[559.] Fozio (p. 53-60) ci ha conservato gli atti originali del Sinodo della Quercia, i quali distruggono la falsa asserzione, che il Grisostomo fosse condannato da non più di trentasei Vescovi; dei quali ventinove erano Egiziani. Quarantacinque furono i Vescovi che sottoscrissero la sua sentenza. Vedi Tillemont. Mem. Eccles. Tom. XI. p. 595.

[560.] Palladio confessa (p. 30) che se il popolo di Costantinopoli avesse trovato Teofilo, sicuramente l'avrebbe gettato nel mare. Socrate fa menzione (l. VI. c. 17) d'una pugna seguita fra la plebe ed i marinari d'Alessandria, in cui molti restaron feriti, ed alcuni perderon la vita. Il macello de' Monaci si riporta solamente dal Pagano Zosimo (l. V. p. 324), il quale osserva, che il Grisostomo aveva un singolar talento per condurre l'ignorante moltitudine, ην γαρ ο αντροπος αλογον οχλον υπαγαγεθαι θεινοε. Era egli un uomo valente per trarre l'irragionevole turba.

[561.] Vedi Socrate (l. VI. c. 18), Sozomeno (l. VIII. c. 10). Zosimo (L. V. p. 324, 327) fa menzione in termini generali delle sue invettive contro Eudossia. Vien rigettata come spuria l'Omilia, che principia con quelle parole; Montfaucon Tom. XII. p. 251. Tillemont Mem. Eccl. Tom. XI. p. 603.

[562.] Poteva naturalmente aspettarsi tale accusa da Zosimo (l. V. p. 327), ma è molto notabile, che questa fosse anche confermata da Socrate (l. VI. c. 18) e dalla Cronica Pasquale p. 307.

[563.] Egli espone quegli speciosi motivi (post reditum c. 13, 14) col linguaggio d'oratore e di politico.

[564.] Tuttavia ci restano dugentoquarantadue lettere del Grisostomo (oper. Tom. III. p. 528-736). Sono esse indirizzate ad una gran varietà di persone, e dimostrano una fermezza d'animo ben superiore a quella di Cicerone nel suo esilio. La decimaquarta contiene una curiosa narrazione dei pericoli del suo viaggio.

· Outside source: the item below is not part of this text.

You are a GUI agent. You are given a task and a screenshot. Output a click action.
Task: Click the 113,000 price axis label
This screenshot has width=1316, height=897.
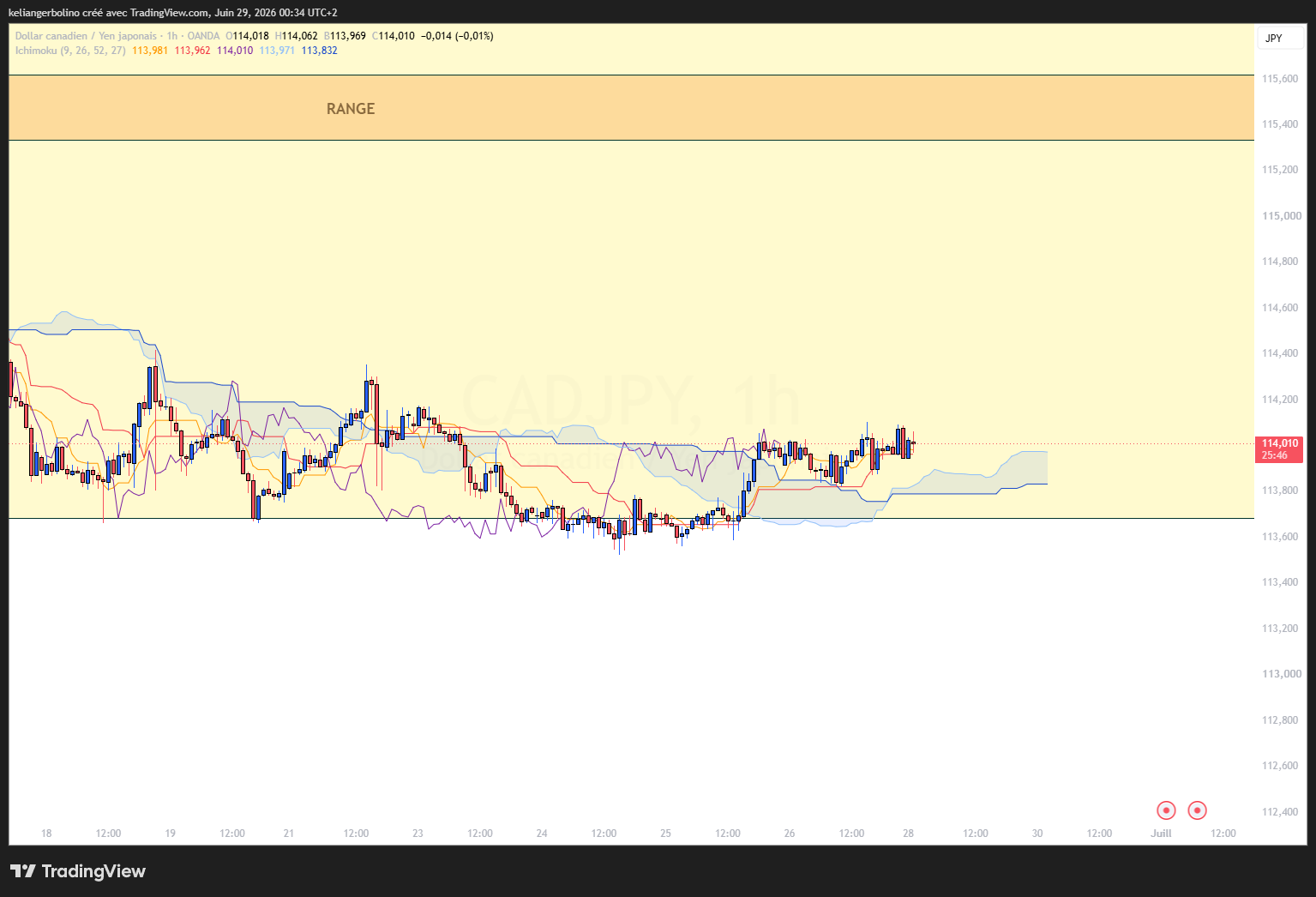click(x=1281, y=674)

[565.] Dopo l'esilio del Grisostomo, Teofilo pubblicò un enorme ed orribil volume contro di lui, nel quale continuamente ripete le civili espressioni di hostem humanitatis, sacrilegorum principem, immundum daemonem. Egli afferma che il Grisostomo ha dato la sua anima in adulterio al diavolo e brama che gli sia applicato qualche ulteriore castigo, eguale, se è possibile, alla grandezza de' suoi delitti. S. Girolamo, ad istanza del suo amico Teofilo, tradusse quest'edificante opera dal Greco in Latino. Vedi Facund. Hermian. defens. pro 3 capitul. lib. VI. c. 5 pubblicata dal Sirmondo oper. T. II. p. 595, 596, 597.

[566.] Attico, suo successore, ne inserì il nome ne' dittici della Chiesa di Costantinopoli l'anno 418. Dieci anni dopo fu venerato come Santo: Cirillo, che aveva ereditato il posto e le passioni di Teofilo suo zio, cedè con molta ripugnanza. Vedi Facond. Hermian. L. IV c. I. Tillemont Mem. Eccl. Tom. XIV. p. 277, 283.

[567.] Socrate L. VII. c. 45. Teodoreto L. V. c. 36. Questo avvenimento riconciliò i Giovanniti, che fin'allora avevano ricusato d'obbedire a' suoi successori. Nel tempo della sua vita, i Giovanniti erano rispettati da' Cattolici, come la vera ed ortodossa comunione di Costantinopoli. La lor ostinazione però a grado a grado li trasse sull'orlo dello scisma.

[568.] Secondo alcuni racconti (Baron. Annal. Eccles. an. 438. n. 9, 10) l'Imperatore fu costretto a mandare una lettera d'invito e di scuse, prima che il corpo del ceremonioso Santo potesse muoversi da Comana.